Christophe Thomas Degeorge
Odysseus hadn't just landed in the future capital of Portugal, but actually founded it. The location, with the sheltered harbour in the mouth of Tagus River, was an ideal spot for a settlement and provided a secure port for the establishment of a commerce colony. The Spaniard Gracián on his El Criticon names Lisbon first amongst all other cities being rich, noble, healthy and plentiful because of Ulysses the Cunning, and Isidore of Seville also states in his Etymologias,  that he was the founder of the city according to tradition. We can find additional material in Polyhistor, by Solinus, in Strabo's Geographica, and in Ora Maritima by Avenius, where we can also read about the transition to Ophiussa (snake city) and its mythical serpent people, the Safes who we can definitely confirm on Mourinho's genealogical tree. Sorry Jose, I couldn't resist.

   Lisbon would eventually become a maritime superpower during the golden age of sea trade and discoveries, a city of great sea explorers, and a jewel in the crown of Portugal that all Portuguese people are proud of. Oporto residents in particular.


Odysseus ≡ Ulysseus

a.4 Ulisses ‣ Portuguese ∴
a.3 Ulyssēs / Ulixē‣ Latin ∵
a.2 Odysseus ‣ Hellenic Euboean ∵
a.1 ≝ Ὀδυσσεύς  ΟΔΥΣΣΕΥΣ ‣ Hellenic Koine

 Tip: The reason for the ‣ L alternation, is because of the so-called "Sabine L" influence on the Latin language by the Sabines; a tribe located just a few kilometers northeast of Rome, across the merging of the rivers Tiber and Aniene.
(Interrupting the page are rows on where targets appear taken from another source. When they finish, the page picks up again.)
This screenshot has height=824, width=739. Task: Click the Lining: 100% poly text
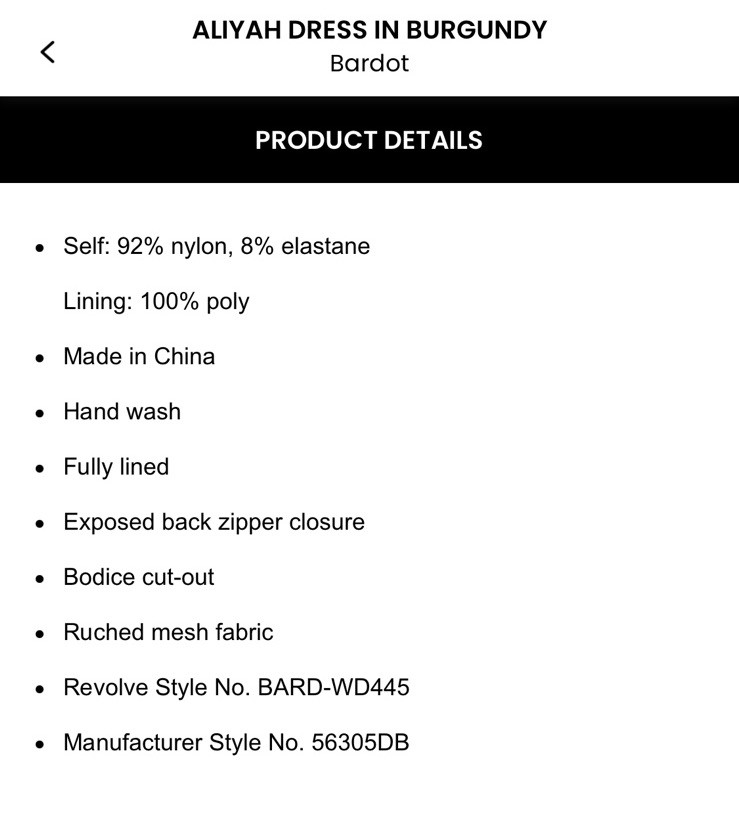click(156, 301)
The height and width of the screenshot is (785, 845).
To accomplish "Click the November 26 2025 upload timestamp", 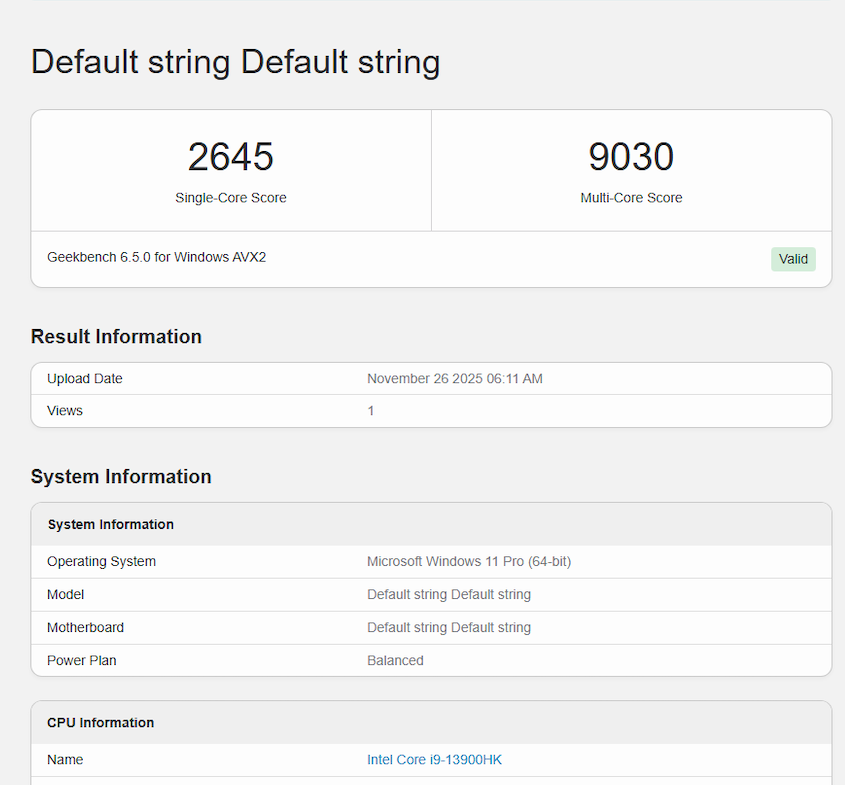I will coord(455,379).
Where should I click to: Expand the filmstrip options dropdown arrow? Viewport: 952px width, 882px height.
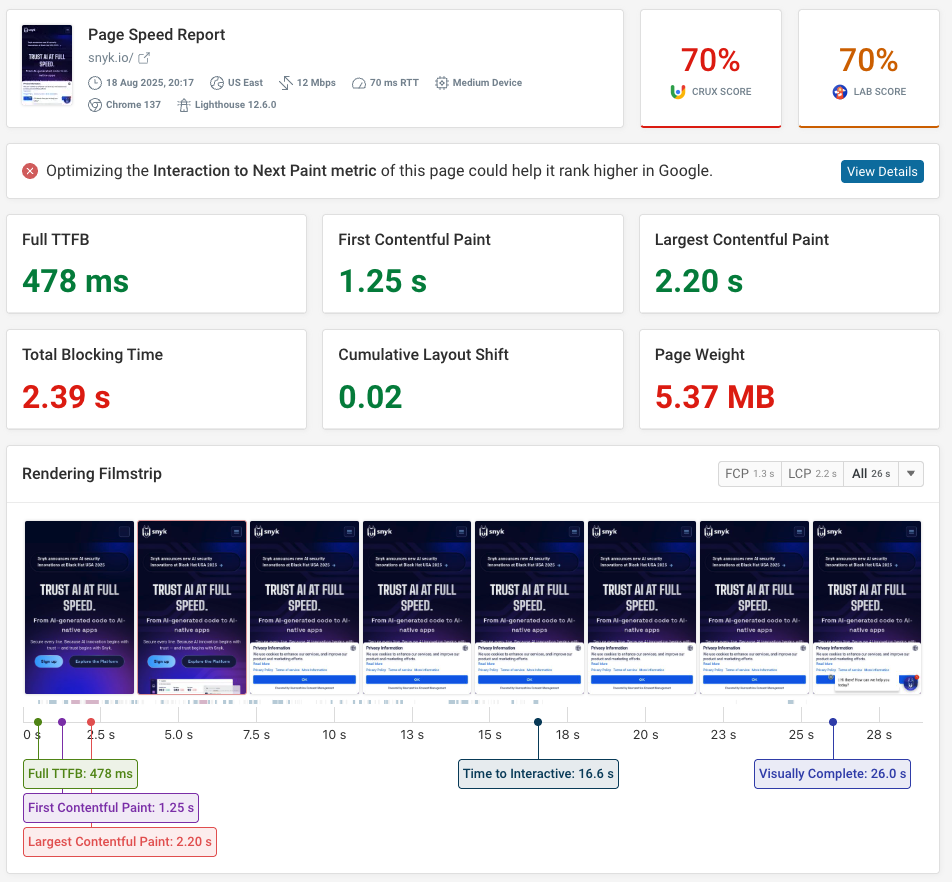pyautogui.click(x=911, y=474)
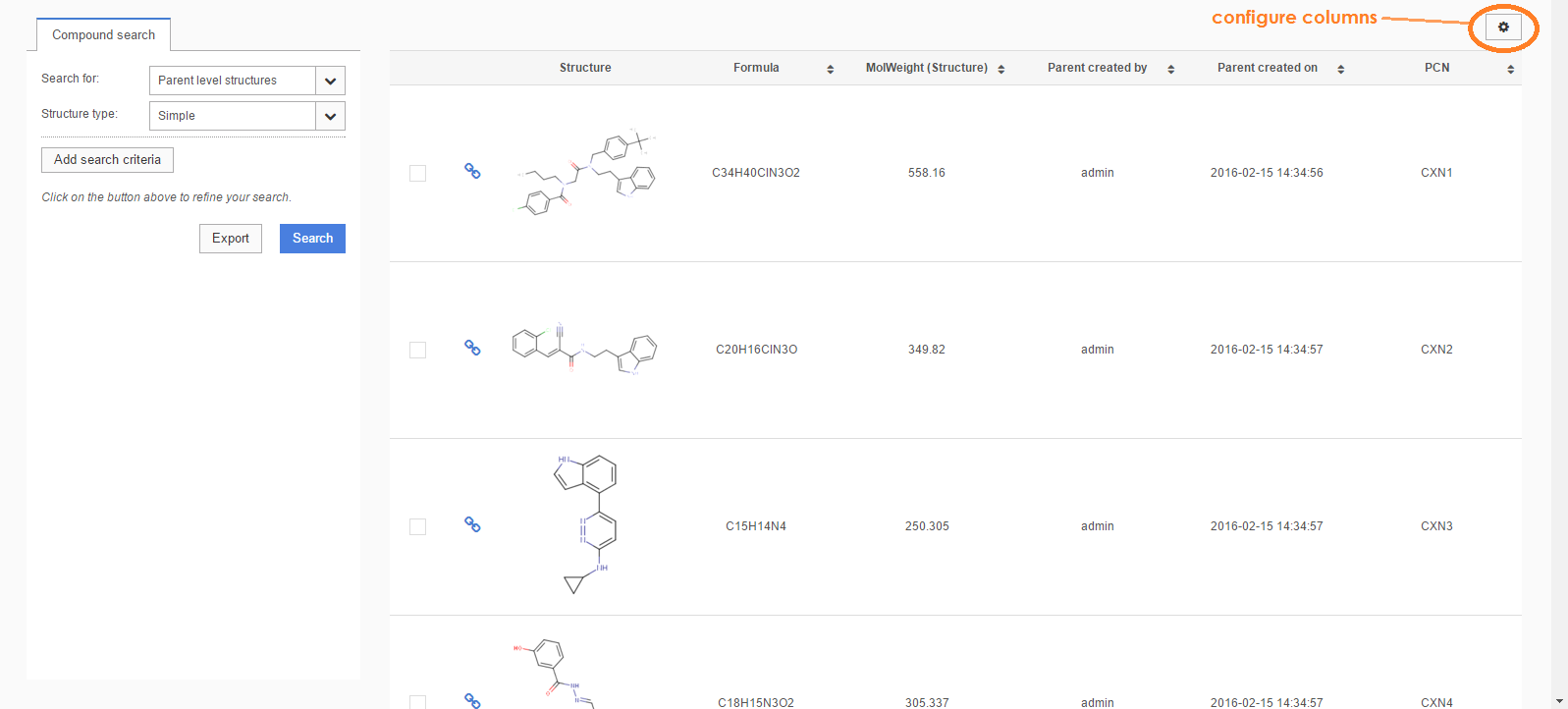Check the box for row CXN3

417,526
Gravura da cidade de Lisboa cerca de 1572
Georg Braun & Franz Hogenberg


b.6 Lisboa ‣ Portuguese ∴
b.5 Lisbona ‣ Mid. Portuguese ∵
b.4 Lysabona ‣ Prot. Portuguese ∵
b.3 Olyssabona ‣ Latin ∵
b.2 Olyssavóna ‣ Hellenic Euboean ∵
b.1 ≝  Ολυσσαβόνα  ΟΛΥΣΣΑΒΟΝΑ  ‣ Hellenic Koine  

 Tip: The Greek letter B /ˈViːtə/ is always used and pronounced as B /ˈBiː/ when transliterated in Latin. 
For example; the Greek Βακτήρια ≡ ΒΑΚΤΗΡΙΑ /Vakˈtɪriə/ becomes Bacteria /Bækˈtɪəriə/ in Latin.

"Battle of Salamis and the God King Xerxes"
Wilhelm von Kaulbach

Extra Tip 

☛  Many people wonder why we pronounce the letter X /ex/ˈɛks/ differently. The pronunciation of an X depends on whether or not the syllable is stressed. If the syllable is not toned, then we have the sound /ˈɛks/, for example; Éxercise /ˈɛk.sə.saɪz/If the syllable is stressed, then we have the sound /ɛɡz/, for example; Exámple /ɛɡzɑːmpəl/. 
In the second case of  /ɡz/ pronunciation, the French language eventually dropped the stronger /ɡz/ for a more light /z/, that was sequentially loaned to the Iberian and British languages. This is the reason behind pronouncing words with a /z/ when we use an /x/ to write them. 
Most classic examples are the terms Xerox and Xerxes that are pronounced as /ˈzɪərɒks/ and /ˈzɜːrksiːz/ respectively.